Quality improvement in general practice: the perspective of the primary healthcare team

Pip Dean, Azhar Farooqi, Robert K McKinley

Objectives To explore and describe the perceptions and attitudes of primary healthcare team members to quality improvement initiatives and to identify potential obstacles to their adoption and effective implementation. Participants Members of 17 primary healthcare teams participating in a facilitated quality improvement initiative. Design Questionnaire survey using open-ended questions to capture perceptions of confidence, benefits and anxieties related to initiating and carrying out quality improvement. Written responses were transcribed and analysed through inductive content analysis.

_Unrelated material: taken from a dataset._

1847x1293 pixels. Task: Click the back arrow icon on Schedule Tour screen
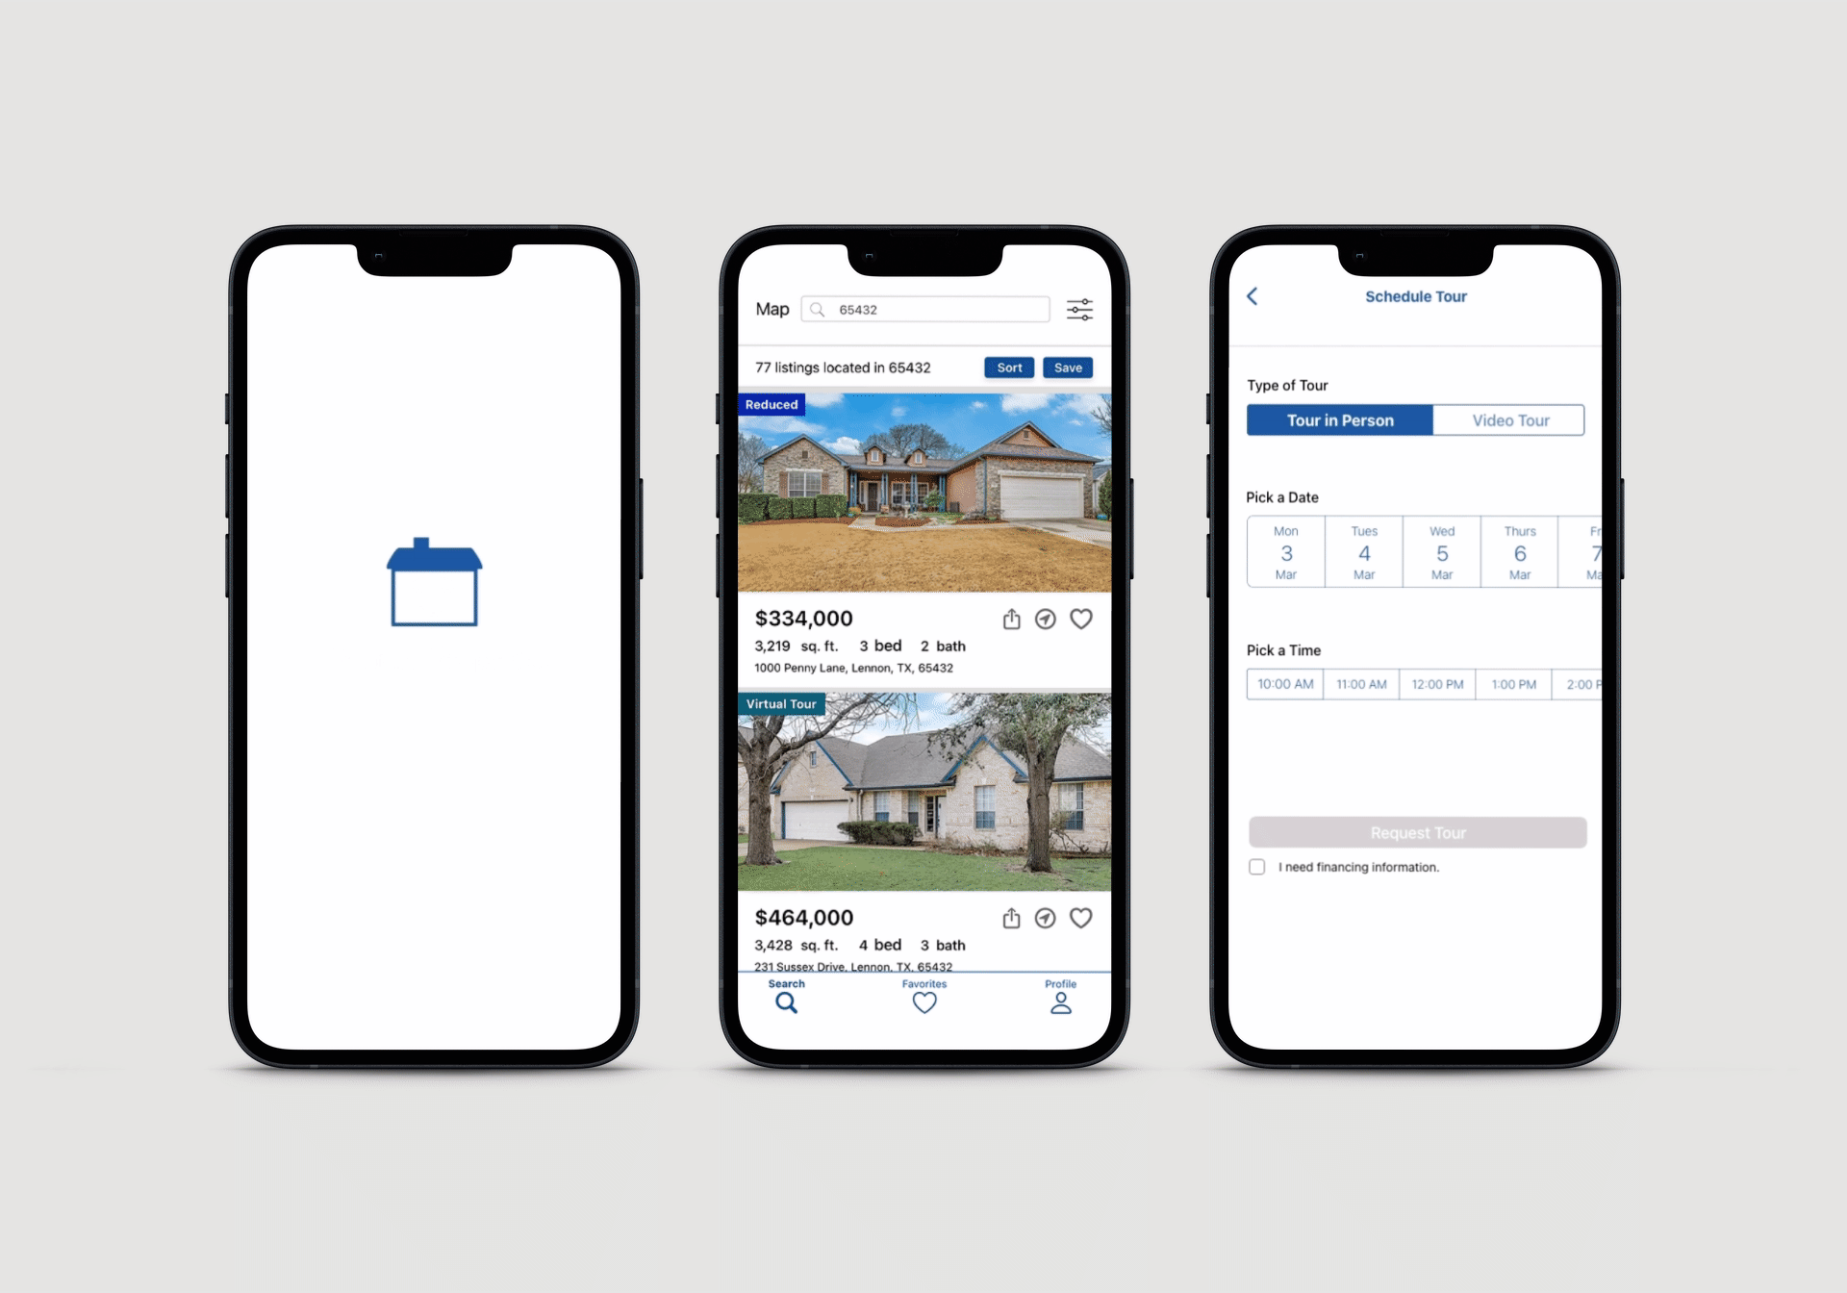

Results Of the 327 team members surveyed, 166 responded; 56 general practitioners (GPs), 26 nurses, 25 members of professions allied to medicine and 59 managerial, administration and reception staff. Initial exploration of responses revealed generally favourable views but with conditional statements and anxieties frequently attached. Further exploration revealed deficiencies in teamwork and understanding of and involvement in the quality initiative to be evident constraints to its adoption and implementation. Concerns were raised about the impact of initiatives on individuals and teams, and anxieties expressed that quality improvement may be a waste of effort and resources. All team members, especially GPs, were concerned about time and resources. General practitioners and administrative staff expressed concern about the understanding and implementation of the quality process, whereas nurses and members of professions allied to medicine expressed more concerns about teamwork. Conclusion Primary Care Trusts face two major challenges with implementing quality improvement and clinical governance. The first is the perceived gap between their potential and what can be achieved. The second is the need to promote team understanding of and involvement in both. Failure to address either issue will prejudice the implementation of quality improvement and clinical governance in primary care.